Trade Union activist, Wobbly
Anarcho-syndicalist, anti fascist
Internationalist
Geordie working class hero.
Dave Douglass writes
I met Mick first when I just turned 14, we were in the first flush of that revolutionary generation that Bob Dylan had promised would soon shake your windows and rattle your doors , because we wanted change we were part of that huge current for change and revolution and peace which began to subvert our whole generation. Mick was in its vanguard..
It was he who, sitting in the smallie wee hoors of the morning in his living room after an underage drinking session roond the toon, had revealed the sacred Bob Dylan, Times Area A Changing LP. I had heard nothing like it in my life. I thought those words; those concepts were addressed to me. It was in the words of the Christian revivalists a revelation. We became aware of ourselves as a world wide wave of youth rebellion intent on shaking the system till it changed its ways or died.

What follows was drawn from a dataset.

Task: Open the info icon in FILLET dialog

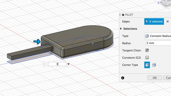Action: click(x=123, y=78)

First up at Heaton CND then in the faction that became the Tyneside Direct Action Committee and later the Committee of 100, demonstrating up at Holy Lock on the Clyde and down on numerous Aldermaston marches against the H Bomb and Atom Bomb which had come to the very wire of nuclear war and we were convinced our premature departure from life before we had the chance to live it.
Mick was a key character in a city movement, always around, always on the scene. Sex and drugs and rock and roll and revolution that was us. Mick was ‘a lad’ right enough. As our beatnik and mod strange new wave confronted the old culture, the teds, the biker gangs still in their white socks and greased back hair we were often attacked. We represented something strange and scary, politics, beat poetry, peace campaigns?
Mick was no mean street fighter and although we aspired at first to pacifism, he was a handy lad to have around because he wouldn’t easily see his friends attacked without wading in.
Mick had been born into a unique and dying community, for his Dad wasn’t simply a Northumbrian pitman, he was a Geordie pitman, he worked at the Rising Sun Wallsend. Mick lived in back to back Heaton, miners, railway men, and shipyard workers. He was raised in the strongly militant trade union tradition of the miners union and communities.
My life has been marked by Mick presence and Mick’s comradeship; we were together at Grosvenor Square, as we tried to storm the US embassy in solidarity with the Vietnamese people. On anti fascist mobilizations and punch up’s with the NF. He was for a time the Secretary of the Gateshead Trade Union Council and organised some of the Tyneside May Day best rallies. He was shoulder to shoulder with every battle the miners had from the 70’s 80’s and 90’s. raising funds, joining pickets. He developed a deep and lasting love of Bulgarian and Greek culture and spent every spare holiday there, became a self taught expert on all aspects of Bulgarian and Greek culture and history.
Me and Mick started our political careers as Anarchists, and then took brief detours through the woody glades of Trotskyism in the 70’s Mick to the Socialist Workers Party, me to the Revolutionary Workers Party. By the time of the Miners great strike we were both headed back to Anarchism. We both became enthusiastic founder members of the Industrial Workers of the World when it re-founded in Britain and it was this organization that Mick heart and soul has worked for in the last fifteen years. He has also been an enthusiastic member of the Follonsby Miners Lodge Banner Community Heritage Association and enjoyed greatly our joint work with the local Lingey House School on the Leam Lane who are part of that project. Mick was as proud as punch to be the only ‘political’ stall to be invited to the School annual sports and gala day, where he manned the IWW stall selling badges to the children and literature to their parents.
Mick’s last fight with cancers has been his hardest, and he wouldn’t yield. He smoked and drank to the end; he paraded and demonstrated when he could scarce stand. Indeed he very nearly died at last years Durham Miners Gala, but clinging onto the railings to hold himself up he refused to take a taxi to the hospital demanding that the Colpitts Pub was the only destination he was heading for. He went through Hell this last year. He refused to give up, always believed he’d beat this and come back.
Mick was my friend and comrade for over a half a century. We shared so much. My biggest bollocking from Mick was parking a car full of explosives outside his Gateshead house while we popped in for tea, only to find the angel cakes were laced with pot, and coupled with the broon sparked out all over the house, with the clock ticking on twenty years in jail sitting outside the front window. We had the extreme privilege to have teenagers in the 1960’s and to setting ourselves a benchmark for freedom, for justice whatever the law said, until in our own 60’s we still aspired to those same values, because we couldn’t live any other way. Mick was a character roond the toons Gateshead and Newcastle were his stomping grounds, he met tens of thousands of people, debated with whole cities over the bar table. People all over Tyneside knew Mick; he will be a huge loss. You were a diamond marra! I will miss you in ten thousand ways.